→ **PROVIDED INFORMATION**:
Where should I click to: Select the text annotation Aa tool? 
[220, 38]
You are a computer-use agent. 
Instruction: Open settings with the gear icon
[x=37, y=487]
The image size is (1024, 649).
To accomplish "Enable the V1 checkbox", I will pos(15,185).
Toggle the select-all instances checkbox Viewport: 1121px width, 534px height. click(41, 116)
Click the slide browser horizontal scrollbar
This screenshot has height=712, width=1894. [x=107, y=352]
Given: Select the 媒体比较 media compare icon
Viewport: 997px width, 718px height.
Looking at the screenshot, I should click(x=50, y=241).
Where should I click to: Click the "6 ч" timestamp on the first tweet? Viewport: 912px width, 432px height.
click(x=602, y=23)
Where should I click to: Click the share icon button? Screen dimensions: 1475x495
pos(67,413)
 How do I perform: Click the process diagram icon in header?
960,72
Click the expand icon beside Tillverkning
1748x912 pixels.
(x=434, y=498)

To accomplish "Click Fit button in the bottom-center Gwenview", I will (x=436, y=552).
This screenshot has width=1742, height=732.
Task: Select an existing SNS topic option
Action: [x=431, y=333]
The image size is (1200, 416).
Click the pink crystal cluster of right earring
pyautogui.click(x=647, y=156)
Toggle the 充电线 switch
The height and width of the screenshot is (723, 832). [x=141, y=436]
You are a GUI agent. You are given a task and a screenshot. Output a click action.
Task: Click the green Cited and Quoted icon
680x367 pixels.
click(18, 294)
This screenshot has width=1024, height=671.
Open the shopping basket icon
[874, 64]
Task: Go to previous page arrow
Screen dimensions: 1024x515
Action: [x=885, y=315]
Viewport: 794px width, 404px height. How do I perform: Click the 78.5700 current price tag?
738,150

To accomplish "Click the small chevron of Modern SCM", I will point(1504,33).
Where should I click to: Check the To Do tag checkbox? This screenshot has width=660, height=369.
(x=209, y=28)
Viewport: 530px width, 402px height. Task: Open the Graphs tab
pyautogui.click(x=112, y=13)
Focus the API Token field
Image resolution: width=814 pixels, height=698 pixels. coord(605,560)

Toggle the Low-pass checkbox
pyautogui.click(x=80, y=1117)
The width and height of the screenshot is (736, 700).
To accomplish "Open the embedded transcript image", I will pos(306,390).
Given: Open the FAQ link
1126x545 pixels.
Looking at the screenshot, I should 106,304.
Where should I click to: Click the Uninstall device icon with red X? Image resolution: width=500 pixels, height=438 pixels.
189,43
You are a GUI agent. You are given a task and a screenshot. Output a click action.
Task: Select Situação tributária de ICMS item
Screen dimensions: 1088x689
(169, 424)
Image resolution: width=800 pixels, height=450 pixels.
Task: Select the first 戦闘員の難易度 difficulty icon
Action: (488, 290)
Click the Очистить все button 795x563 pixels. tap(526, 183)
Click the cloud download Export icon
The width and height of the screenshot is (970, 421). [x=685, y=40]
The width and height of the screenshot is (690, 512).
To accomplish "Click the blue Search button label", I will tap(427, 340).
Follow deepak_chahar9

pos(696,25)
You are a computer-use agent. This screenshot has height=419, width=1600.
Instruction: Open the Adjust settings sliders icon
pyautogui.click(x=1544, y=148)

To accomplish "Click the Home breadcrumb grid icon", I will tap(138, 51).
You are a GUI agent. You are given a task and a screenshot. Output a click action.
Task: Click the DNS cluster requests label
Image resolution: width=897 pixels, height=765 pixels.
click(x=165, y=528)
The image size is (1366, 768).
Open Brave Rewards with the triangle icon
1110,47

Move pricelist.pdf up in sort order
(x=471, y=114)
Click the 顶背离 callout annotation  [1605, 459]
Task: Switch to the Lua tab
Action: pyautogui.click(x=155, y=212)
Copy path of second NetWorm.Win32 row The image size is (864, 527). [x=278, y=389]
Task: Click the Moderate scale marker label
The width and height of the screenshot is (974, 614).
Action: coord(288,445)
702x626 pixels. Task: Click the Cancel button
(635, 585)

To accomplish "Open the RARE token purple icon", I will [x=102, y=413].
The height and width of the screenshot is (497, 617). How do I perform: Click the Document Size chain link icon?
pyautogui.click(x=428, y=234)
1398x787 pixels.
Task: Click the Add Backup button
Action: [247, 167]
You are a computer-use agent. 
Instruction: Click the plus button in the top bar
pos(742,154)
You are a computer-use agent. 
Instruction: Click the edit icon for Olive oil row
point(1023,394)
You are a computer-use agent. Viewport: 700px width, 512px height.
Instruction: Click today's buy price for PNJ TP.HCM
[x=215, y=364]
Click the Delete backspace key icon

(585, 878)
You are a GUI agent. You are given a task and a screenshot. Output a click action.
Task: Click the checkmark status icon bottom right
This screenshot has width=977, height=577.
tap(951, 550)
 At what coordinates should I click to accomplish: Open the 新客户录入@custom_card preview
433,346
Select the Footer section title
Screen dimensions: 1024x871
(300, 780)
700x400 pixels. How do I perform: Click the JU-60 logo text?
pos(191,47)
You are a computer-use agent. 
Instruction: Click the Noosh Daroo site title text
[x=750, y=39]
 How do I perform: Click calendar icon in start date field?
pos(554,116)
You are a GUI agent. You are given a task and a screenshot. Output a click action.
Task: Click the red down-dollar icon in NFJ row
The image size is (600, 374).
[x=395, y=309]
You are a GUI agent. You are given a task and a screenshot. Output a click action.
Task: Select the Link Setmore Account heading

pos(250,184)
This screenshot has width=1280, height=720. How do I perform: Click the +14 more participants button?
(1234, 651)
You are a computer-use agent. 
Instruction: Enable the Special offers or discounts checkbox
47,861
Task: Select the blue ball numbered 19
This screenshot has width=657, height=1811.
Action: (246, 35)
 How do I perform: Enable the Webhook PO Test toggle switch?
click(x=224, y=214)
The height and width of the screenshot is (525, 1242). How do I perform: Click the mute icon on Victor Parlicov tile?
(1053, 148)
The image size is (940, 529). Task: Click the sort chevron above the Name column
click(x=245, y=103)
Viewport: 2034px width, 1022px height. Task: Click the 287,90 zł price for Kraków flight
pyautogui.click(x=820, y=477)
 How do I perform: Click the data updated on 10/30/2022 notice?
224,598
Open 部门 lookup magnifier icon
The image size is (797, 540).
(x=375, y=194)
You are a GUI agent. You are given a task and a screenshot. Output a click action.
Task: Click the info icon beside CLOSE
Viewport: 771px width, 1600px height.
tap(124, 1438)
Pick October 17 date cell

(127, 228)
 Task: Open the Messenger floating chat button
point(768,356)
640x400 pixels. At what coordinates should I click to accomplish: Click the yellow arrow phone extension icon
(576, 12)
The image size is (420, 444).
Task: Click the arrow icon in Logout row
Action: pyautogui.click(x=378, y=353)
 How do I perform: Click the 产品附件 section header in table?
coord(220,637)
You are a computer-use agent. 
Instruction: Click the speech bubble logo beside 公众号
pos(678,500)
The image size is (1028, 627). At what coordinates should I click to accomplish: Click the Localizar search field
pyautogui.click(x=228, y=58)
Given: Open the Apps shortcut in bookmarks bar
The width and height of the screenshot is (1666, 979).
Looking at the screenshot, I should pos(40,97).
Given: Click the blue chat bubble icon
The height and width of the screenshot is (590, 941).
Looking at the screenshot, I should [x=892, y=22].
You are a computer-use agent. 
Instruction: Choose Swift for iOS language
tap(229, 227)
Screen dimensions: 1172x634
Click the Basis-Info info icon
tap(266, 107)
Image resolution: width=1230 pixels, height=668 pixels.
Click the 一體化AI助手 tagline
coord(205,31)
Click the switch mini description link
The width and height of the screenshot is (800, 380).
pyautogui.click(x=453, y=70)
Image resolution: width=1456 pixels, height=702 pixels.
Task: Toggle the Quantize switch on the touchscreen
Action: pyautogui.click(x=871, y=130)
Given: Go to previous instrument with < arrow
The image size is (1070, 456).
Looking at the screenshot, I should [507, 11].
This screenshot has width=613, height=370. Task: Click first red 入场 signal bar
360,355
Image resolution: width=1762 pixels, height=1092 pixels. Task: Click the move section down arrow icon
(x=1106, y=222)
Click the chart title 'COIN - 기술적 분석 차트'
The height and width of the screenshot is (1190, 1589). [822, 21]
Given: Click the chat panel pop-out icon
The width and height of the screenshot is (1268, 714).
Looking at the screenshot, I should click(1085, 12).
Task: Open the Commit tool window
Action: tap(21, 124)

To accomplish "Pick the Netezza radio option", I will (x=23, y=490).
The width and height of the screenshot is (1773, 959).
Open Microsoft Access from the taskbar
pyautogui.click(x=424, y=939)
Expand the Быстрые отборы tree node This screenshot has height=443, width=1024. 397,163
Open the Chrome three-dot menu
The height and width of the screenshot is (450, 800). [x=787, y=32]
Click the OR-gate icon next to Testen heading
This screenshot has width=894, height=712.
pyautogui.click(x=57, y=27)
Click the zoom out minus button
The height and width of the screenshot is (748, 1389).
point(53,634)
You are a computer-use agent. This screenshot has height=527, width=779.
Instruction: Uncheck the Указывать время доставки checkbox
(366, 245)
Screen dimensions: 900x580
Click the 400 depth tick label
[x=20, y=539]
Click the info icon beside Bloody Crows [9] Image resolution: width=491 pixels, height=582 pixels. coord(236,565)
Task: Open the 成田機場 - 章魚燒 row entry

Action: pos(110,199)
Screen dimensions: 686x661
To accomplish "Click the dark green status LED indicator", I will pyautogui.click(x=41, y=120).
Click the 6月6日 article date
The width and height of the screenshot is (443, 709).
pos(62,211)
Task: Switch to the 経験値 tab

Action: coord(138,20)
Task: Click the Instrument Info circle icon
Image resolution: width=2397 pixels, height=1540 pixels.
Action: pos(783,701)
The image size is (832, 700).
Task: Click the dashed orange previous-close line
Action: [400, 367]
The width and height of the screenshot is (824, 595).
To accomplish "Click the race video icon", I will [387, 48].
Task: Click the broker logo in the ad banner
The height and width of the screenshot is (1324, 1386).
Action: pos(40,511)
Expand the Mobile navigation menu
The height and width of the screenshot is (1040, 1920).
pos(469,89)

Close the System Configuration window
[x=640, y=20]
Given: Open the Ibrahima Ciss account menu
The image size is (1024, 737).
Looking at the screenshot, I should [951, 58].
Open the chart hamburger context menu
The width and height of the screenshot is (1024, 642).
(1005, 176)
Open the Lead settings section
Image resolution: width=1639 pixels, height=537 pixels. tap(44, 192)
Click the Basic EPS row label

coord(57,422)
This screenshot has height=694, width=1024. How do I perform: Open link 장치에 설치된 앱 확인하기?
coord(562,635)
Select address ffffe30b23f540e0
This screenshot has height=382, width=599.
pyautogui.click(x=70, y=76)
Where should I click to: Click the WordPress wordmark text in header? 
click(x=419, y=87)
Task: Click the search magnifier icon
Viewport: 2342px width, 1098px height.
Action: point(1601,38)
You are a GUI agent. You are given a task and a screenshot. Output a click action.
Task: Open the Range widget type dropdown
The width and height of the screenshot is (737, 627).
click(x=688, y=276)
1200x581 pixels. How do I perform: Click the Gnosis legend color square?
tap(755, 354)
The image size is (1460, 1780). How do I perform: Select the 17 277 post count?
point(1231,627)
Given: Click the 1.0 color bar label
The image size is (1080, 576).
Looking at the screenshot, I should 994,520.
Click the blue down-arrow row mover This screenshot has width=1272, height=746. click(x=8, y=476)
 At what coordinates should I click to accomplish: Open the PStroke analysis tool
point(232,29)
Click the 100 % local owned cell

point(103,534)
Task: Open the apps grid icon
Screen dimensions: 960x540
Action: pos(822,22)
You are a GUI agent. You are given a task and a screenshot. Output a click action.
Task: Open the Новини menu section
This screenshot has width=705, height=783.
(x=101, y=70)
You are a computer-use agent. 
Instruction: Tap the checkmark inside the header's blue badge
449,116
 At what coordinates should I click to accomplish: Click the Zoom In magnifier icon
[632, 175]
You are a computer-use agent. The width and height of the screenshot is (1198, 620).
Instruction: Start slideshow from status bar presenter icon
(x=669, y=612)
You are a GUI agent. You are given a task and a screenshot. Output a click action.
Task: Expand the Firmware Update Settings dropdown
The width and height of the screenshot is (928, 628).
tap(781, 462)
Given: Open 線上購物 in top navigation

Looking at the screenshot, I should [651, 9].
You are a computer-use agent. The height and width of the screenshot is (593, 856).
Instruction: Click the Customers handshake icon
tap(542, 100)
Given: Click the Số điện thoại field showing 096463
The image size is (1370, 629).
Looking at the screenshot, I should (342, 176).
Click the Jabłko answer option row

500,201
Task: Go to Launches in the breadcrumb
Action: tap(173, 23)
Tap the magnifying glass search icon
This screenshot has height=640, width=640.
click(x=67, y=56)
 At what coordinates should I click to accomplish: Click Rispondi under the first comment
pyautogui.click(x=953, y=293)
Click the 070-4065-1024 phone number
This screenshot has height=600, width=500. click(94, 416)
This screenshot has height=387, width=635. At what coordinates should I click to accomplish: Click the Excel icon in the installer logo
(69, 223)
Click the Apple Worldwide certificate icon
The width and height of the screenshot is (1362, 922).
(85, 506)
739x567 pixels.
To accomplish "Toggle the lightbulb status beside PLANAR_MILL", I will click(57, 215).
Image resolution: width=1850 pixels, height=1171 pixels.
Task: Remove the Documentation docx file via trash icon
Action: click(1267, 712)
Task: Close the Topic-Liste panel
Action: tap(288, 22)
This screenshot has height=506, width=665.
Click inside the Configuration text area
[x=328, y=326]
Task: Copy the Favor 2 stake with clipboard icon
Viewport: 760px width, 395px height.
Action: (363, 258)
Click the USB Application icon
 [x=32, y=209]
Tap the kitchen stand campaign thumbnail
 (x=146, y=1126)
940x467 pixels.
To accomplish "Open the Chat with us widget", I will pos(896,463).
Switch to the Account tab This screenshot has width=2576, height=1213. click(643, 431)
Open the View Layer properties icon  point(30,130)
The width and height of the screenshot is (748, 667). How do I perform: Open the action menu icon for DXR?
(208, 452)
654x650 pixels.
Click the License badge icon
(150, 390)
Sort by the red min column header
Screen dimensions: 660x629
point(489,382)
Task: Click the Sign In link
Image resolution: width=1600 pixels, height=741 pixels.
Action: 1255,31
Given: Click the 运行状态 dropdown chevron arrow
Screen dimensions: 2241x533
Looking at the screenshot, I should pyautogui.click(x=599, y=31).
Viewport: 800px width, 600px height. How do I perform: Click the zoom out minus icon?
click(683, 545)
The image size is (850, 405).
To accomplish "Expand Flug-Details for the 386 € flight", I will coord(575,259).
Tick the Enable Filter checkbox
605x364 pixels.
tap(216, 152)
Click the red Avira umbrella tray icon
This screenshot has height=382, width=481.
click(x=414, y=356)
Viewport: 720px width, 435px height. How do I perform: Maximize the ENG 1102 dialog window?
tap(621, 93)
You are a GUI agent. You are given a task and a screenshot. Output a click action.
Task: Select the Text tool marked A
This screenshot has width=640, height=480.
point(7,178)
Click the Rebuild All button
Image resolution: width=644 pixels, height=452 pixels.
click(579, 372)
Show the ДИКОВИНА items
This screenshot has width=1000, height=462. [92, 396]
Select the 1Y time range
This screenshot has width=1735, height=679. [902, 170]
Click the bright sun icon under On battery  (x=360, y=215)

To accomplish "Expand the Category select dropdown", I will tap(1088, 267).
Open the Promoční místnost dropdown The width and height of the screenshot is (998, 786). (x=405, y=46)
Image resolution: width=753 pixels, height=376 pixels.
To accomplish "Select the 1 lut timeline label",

→ **WHAT YOU WILL DO**: Go through the records above and return every line that holds the string "Copy".

→ **YOUR SOLUTION**:
Copy path of second NetWorm.Win32 row The image size is (864, 527). [x=278, y=389]
Task: Copy the Favor 2 stake with clipboard icon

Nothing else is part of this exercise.